Arrange the lines from the line containing "Select the ellipse" through the end of the lines as a Markdown table with two columns, Row and Line, numbering each row and omitting blank lines.

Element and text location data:
************
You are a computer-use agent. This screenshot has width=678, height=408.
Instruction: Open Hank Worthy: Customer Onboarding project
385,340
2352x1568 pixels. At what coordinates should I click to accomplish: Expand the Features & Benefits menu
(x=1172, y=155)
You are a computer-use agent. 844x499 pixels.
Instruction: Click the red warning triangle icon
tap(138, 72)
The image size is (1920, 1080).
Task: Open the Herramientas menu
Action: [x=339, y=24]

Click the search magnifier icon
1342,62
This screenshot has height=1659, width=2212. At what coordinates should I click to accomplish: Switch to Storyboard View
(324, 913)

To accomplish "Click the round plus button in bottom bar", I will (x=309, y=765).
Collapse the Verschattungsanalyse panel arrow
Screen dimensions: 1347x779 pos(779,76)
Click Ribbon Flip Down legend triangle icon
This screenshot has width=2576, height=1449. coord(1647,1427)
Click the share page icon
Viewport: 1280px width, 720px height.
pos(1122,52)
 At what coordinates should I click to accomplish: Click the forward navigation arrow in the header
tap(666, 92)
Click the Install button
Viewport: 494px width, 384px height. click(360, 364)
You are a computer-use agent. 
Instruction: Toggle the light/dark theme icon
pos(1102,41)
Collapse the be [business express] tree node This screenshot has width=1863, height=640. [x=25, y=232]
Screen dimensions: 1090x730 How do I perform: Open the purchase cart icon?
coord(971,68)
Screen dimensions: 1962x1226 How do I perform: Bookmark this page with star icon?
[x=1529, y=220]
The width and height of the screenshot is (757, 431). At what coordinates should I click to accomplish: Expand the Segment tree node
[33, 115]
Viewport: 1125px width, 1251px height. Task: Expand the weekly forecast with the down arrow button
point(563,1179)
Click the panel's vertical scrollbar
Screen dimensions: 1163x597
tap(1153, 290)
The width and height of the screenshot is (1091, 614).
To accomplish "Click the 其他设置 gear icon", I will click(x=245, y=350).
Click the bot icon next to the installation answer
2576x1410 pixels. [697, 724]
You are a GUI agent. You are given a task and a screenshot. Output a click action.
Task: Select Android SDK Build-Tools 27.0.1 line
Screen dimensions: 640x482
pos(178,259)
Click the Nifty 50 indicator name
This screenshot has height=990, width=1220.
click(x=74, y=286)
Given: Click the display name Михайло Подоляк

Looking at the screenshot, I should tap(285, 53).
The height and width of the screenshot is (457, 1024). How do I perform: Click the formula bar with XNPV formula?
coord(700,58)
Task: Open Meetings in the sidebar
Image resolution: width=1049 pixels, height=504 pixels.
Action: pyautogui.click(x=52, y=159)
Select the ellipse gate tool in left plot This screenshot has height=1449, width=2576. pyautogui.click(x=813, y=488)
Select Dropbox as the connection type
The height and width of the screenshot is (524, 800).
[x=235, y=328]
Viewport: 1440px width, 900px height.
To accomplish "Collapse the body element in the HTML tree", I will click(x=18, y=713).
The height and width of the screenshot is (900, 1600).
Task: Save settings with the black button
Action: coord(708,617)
************
__SOLUTION__:
| Row | Line |
|---|---|
| 1 | Select the ellipse gate tool in left plot This screenshot has height=1449, width=2576. pyautogui.click(x=813, y=488) |
| 2 | Select Dropbox as the connection type |
| 3 | The height and width of the screenshot is (524, 800). |
| 4 | [x=235, y=328] |
| 5 | Viewport: 1440px width, 900px height. |
| 6 | To accomplish "Collapse the body element in the HTML tree", I will click(x=18, y=713). |
| 7 | The height and width of the screenshot is (900, 1600). |
| 8 | Task: Save settings with the black button |
| 9 | Action: coord(708,617) |